SERVPRO Industries, Inc. (SERVPRO) grants entrepreneurs a license as independent franchises to use SERVPRO’s trademarks and customer service system in exchange for royalties. This relationship is certainly not unique, but can result in liability for the franchisor under the Fair Labor Standards Act (FLSA) and other employment laws.

In Reese v. Coastal Restoration and Cleaning Services, Inc., 2010 WL 5184841 (S.D. Miss. 2010), SERVPRO granted Coastal Restoration and Cleaning Services, Inc. (Coastal) rights as a franchisee. A Coastal employee (Plaintiff) brought suit under the FLSA against both Coastal and SERVPRO. Plaintiff alleged that Coastal and SERVPRO were joint employers. If a plaintiff can establish that two entities are joint employers, then both may be found liable under the FLSA for double the amount of wages wrongfully withheld or due to the employee and for attorney’s fees. The FLSA permits an employee to recover wages for a minimum of two years. In cases where the employee can establish a willful violation of the law, the employee can recover for a period of three years. The FLSA lends itself to class action lawsuits brought on behalf of numerous employees, which means increasingly high dollar amounts.

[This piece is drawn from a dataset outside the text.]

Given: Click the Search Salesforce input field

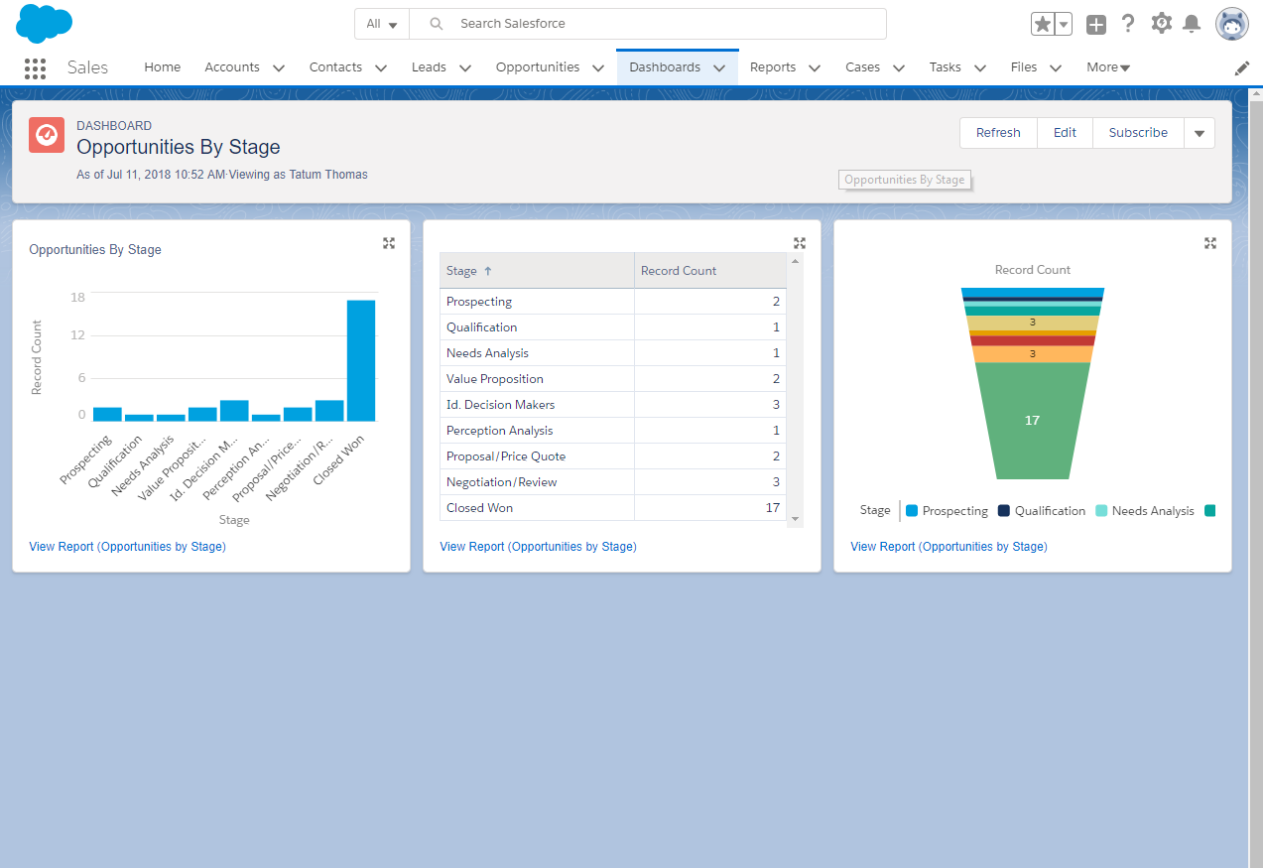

Courts typically employ the “economic reality test” to determine whether an entity is an employer for purposes of the FLSA. If an entity is not an employer, then it cannot be held liable under the FLSA. This test requires courts to consider whether the alleged employer: 1) had the power to hire or fire employees; 2) had the authority to supervise and control the employee; 3) had the right to determine the rate and method of payment for the hours worked; and, 4) maintained employment records. SERVPRO submitted an affidavit of its president that stated all franchises are independently owned and operated and franchise operators are independent contractors. In addition, the affidavit stated that SERVPRO does not: direct the daily operations of franchises, supervise or control a franchise’s employees, determine the rate of pay or the work schedules for employees of franchises, or maintain employment records for employees of franchises.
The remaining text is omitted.